Gas emission predictions from operational mines are calculated using various models and techniques on the basis of coal seams gas content, thickness and distances, gas reservoir other parameters such as: in situ pressure, permeability, sorption isotherms, strata relaxation zones, local lithology and mining system used. Some specialists estimate remaining gas quantity, which will be available (after the coal extraction is completed) as the difference between total quantity predicted and that measured during mining activities.

Depending on the situation, sealed goaf areas and abandoned underground coal mines may represent producible gas sources, where gas release and exploitation can be planned and controlled from both a time and quantity perspective. Mine operations also benefit from predicting gas emissions and being able to design ventilation circuits with this in mind.

Managing director of mine gas consulting company Lunagas, Les Lunarzewski said he has conducted extensive studies regarding gas emission from sealed goaves and abandoned coal mines.

Specific gas information and data have been collected and analysed from selected coal mines in Australia and other countries since 1983. The data enabled Lunagas to develop PC-based modelling tools called “Gas emission decline curves”

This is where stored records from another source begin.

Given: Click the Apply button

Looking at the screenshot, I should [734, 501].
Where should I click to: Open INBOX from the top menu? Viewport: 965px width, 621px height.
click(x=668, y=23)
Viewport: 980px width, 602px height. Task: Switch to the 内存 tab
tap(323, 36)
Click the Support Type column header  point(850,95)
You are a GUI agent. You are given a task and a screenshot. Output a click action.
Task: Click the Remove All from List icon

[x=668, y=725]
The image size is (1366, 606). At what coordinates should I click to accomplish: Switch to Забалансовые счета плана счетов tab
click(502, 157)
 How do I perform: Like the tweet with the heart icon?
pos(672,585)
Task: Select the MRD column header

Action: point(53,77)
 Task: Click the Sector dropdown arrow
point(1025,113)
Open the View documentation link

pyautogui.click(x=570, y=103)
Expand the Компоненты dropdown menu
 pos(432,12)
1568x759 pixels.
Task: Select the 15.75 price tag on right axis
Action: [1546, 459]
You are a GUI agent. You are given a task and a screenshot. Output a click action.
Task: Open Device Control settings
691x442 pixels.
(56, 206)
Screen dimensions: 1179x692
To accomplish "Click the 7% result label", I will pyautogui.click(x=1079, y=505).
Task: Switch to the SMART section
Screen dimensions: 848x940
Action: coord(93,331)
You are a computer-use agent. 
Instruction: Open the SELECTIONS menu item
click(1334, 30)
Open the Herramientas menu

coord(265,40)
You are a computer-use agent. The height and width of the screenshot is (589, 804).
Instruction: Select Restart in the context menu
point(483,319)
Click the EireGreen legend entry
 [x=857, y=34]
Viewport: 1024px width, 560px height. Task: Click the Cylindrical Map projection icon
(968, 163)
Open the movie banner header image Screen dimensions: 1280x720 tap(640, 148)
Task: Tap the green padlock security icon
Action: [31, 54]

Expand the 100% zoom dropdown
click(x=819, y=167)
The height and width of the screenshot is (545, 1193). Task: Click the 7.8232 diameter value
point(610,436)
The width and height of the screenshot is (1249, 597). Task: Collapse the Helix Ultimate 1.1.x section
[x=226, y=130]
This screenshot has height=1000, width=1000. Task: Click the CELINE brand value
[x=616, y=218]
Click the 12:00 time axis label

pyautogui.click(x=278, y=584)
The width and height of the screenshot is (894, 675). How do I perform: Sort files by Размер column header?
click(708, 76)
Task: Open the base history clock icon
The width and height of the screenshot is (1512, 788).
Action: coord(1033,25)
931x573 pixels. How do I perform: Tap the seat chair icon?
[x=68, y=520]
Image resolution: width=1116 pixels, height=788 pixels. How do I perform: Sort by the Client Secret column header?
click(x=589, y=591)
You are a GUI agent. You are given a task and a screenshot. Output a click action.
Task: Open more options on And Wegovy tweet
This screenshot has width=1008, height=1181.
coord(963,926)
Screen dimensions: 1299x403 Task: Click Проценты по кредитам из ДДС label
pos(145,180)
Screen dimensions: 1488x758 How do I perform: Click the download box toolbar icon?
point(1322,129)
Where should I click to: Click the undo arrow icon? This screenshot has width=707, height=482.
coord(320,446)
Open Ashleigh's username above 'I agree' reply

Using the modelling tools, Lunagas has found that gas emission rate changes with time for individual longwalls, districts and abandoned coal mines. Using a multi longwall database Lunagas has been able to predict whole mine gas emission rate, and the contribution of an individual longwall and its goaf to the total mine gassiness.

“Long term research and application of the original decline curves allows for utilising the existing model at a number of sites, which has confirmed that a strong correlation appears to exist between gas emission quantity predicted and measured in practice,” Lunarzewski said.

Lunagas has established various phases of gas emission. During production gas emission changes are related to the gas source type, coal production level, advance- retreat rate and time. Post production gas emission decay is related to the final gassiness’ time, gas sources characteristics, volume of gas reservoir and barometric pressure changes.

During the post production period, there are two physical processes/stages controlling gas emission versus time; rapid gas decay – ‘Stage 1’ and slow gas decay – ‘Stage 2’. During stage 1 there are three initial periods of gas decay from the cessation of longwall. During months 1& 2 rapid decay gas emission decline occur - up to 50% of final emission and after that is a stabilised period.

But, according to Lunarzewski, no comprehensive study on underground gas emission from sealed goaf areas and abandoned coal mines in Australia has been undertaken in relation to local mining, gassy and geological conditions, as well as underground safety such as goaf explosive air-gas mixtures and coal spontaneous combustion problems.

Lunarzewski said using the Lunagas programs will lead to long term improvements in underground safety and performance. He said it could reduce the costs of gas drainage and ventilation networks which directly affect coal production continuity.

In December 2003 Lunagas was granted 2004 ACARP funding for the project “Gas emission curves for sealed goaf area or abandoned coal mine” under which the final software for the Australian coal mining industry will be developed.